### Records provided
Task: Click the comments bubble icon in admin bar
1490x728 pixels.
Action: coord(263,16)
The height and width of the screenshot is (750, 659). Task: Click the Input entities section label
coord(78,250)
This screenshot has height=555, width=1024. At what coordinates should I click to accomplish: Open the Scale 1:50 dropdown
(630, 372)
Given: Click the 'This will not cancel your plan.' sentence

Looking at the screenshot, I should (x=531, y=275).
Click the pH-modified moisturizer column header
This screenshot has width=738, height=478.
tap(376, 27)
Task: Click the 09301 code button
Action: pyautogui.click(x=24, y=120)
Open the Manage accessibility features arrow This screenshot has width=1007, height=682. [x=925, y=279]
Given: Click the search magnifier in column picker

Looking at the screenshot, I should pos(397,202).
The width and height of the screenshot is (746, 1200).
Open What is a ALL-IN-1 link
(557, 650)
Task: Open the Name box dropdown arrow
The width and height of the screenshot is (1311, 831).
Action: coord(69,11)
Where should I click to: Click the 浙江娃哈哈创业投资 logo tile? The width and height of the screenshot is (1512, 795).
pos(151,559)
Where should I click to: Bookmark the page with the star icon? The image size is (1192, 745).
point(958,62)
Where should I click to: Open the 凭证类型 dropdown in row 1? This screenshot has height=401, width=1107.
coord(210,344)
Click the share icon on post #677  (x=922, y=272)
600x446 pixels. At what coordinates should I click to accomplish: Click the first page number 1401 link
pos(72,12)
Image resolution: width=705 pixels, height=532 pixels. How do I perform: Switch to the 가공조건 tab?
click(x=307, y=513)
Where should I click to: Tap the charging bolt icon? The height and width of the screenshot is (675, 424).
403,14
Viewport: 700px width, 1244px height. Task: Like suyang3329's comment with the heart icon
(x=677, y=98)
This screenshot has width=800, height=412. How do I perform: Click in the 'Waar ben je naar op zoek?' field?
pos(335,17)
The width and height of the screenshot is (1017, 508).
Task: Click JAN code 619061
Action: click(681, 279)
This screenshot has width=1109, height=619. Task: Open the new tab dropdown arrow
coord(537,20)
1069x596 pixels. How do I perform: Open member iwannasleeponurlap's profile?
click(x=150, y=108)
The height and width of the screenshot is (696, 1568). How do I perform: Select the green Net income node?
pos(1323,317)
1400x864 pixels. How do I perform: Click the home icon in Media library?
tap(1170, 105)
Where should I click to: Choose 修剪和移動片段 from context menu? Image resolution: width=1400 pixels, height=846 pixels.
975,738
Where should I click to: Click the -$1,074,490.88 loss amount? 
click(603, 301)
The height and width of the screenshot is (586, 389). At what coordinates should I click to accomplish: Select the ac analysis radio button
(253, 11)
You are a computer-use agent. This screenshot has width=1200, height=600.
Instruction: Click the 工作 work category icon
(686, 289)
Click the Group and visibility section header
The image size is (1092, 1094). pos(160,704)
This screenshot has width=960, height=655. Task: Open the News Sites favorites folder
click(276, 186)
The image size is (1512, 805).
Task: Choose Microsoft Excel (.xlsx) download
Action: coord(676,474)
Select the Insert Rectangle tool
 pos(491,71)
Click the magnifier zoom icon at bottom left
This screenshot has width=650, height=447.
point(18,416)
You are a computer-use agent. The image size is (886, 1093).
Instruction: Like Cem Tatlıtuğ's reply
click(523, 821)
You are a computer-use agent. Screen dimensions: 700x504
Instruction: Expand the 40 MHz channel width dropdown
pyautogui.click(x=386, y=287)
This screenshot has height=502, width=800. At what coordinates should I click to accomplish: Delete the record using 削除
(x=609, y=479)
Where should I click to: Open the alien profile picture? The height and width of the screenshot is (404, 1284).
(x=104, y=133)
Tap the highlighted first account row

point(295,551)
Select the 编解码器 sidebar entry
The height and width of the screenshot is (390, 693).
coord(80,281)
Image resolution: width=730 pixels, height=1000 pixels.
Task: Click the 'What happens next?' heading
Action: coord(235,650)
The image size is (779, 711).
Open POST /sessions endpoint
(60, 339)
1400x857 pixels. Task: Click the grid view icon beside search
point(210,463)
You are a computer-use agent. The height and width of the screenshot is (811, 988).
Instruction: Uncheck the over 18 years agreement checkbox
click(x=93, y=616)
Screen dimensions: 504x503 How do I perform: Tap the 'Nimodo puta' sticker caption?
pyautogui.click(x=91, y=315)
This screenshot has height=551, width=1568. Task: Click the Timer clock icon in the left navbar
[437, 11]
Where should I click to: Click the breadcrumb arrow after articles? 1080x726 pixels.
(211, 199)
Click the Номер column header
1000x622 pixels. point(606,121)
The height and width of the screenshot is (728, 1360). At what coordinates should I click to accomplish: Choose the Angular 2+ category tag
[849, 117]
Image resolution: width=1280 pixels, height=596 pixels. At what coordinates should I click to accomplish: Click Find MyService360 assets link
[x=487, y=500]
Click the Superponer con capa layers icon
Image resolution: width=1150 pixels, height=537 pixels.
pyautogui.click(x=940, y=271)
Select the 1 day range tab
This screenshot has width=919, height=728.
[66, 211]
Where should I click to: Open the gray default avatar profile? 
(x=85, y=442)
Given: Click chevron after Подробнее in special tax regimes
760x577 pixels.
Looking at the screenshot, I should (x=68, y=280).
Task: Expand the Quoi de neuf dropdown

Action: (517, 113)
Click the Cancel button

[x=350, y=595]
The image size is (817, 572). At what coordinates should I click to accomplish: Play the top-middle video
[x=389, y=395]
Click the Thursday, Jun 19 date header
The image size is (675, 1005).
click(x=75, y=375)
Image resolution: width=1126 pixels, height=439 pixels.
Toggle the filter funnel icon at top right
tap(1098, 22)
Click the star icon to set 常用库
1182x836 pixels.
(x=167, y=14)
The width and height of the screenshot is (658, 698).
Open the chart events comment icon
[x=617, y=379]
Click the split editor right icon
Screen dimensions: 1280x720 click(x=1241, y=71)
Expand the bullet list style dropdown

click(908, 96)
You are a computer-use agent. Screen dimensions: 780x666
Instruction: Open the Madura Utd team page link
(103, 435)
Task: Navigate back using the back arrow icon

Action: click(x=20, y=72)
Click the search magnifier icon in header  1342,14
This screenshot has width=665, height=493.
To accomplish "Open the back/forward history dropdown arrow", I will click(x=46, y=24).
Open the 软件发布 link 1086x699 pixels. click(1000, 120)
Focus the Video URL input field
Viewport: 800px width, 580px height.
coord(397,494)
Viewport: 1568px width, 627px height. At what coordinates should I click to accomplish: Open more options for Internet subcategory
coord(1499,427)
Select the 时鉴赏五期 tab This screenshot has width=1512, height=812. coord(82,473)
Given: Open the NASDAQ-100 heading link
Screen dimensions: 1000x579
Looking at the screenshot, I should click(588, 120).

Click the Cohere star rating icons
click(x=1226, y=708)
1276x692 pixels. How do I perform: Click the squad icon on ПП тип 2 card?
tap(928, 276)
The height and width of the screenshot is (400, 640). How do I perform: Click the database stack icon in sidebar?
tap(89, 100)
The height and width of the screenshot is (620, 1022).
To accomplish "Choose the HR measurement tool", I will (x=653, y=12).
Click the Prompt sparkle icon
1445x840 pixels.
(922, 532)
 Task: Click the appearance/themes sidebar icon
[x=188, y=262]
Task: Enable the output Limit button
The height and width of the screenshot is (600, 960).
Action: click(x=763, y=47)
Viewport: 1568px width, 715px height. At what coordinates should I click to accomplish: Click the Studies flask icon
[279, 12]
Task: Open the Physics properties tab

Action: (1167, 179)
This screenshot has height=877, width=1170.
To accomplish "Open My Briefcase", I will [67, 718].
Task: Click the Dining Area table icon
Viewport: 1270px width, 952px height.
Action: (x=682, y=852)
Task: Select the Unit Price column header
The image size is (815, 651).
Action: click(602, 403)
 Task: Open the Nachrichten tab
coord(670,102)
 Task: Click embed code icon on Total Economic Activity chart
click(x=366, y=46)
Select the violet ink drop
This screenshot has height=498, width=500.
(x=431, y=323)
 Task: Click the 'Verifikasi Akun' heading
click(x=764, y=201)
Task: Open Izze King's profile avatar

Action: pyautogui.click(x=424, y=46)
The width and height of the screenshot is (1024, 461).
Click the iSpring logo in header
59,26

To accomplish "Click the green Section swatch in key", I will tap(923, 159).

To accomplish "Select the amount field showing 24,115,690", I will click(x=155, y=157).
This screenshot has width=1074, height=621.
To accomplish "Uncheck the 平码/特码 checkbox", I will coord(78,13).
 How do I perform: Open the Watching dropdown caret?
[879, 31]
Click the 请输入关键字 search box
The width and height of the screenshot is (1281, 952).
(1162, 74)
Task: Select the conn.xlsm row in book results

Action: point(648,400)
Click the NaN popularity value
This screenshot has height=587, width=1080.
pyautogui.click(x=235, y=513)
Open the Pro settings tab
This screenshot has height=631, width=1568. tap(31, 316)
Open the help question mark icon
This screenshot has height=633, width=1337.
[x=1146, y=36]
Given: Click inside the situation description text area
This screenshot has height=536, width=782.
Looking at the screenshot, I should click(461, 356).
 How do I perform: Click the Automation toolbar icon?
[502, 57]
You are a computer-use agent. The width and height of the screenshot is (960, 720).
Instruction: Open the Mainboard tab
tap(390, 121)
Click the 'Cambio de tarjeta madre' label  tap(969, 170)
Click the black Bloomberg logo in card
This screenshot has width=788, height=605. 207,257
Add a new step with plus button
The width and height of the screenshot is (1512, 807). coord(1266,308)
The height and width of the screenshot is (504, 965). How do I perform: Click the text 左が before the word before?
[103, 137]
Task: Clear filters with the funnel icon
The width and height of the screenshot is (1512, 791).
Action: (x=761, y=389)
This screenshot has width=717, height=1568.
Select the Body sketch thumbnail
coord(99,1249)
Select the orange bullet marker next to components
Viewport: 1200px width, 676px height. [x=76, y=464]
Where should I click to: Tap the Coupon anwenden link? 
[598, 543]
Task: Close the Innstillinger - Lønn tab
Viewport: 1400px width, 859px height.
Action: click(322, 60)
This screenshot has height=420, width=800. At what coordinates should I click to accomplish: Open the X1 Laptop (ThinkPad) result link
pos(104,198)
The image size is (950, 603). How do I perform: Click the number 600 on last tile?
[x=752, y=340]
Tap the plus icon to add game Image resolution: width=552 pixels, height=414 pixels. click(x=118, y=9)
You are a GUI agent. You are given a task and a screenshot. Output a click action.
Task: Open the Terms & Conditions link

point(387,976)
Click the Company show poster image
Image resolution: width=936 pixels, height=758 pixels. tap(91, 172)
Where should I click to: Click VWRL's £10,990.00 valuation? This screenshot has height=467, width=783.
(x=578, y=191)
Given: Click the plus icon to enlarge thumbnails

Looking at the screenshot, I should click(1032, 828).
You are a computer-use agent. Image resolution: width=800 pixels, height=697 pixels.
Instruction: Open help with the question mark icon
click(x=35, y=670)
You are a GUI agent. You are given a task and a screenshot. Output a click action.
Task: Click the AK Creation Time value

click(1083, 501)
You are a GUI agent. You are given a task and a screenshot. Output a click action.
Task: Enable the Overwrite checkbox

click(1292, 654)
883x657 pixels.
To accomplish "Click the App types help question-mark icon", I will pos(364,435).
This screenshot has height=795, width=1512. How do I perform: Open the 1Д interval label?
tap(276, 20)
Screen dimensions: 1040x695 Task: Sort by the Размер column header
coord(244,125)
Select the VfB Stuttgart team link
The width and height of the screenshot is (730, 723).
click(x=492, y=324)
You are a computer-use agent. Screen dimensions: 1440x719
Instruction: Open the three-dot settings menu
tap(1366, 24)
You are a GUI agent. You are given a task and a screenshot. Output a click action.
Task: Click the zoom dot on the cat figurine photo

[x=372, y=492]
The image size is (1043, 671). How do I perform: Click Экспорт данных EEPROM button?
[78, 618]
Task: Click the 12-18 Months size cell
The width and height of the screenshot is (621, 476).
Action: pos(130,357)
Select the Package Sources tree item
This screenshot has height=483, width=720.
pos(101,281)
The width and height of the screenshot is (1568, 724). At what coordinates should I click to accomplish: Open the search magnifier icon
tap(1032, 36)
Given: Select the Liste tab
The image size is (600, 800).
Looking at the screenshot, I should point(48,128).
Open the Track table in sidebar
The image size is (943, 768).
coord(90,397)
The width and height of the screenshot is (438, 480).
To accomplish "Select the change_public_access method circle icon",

### Assignment
Your answer should be all lines from the data that contain "table".

### Answer box
Task: Click the Dining Area table icon
Open the Track table in sidebar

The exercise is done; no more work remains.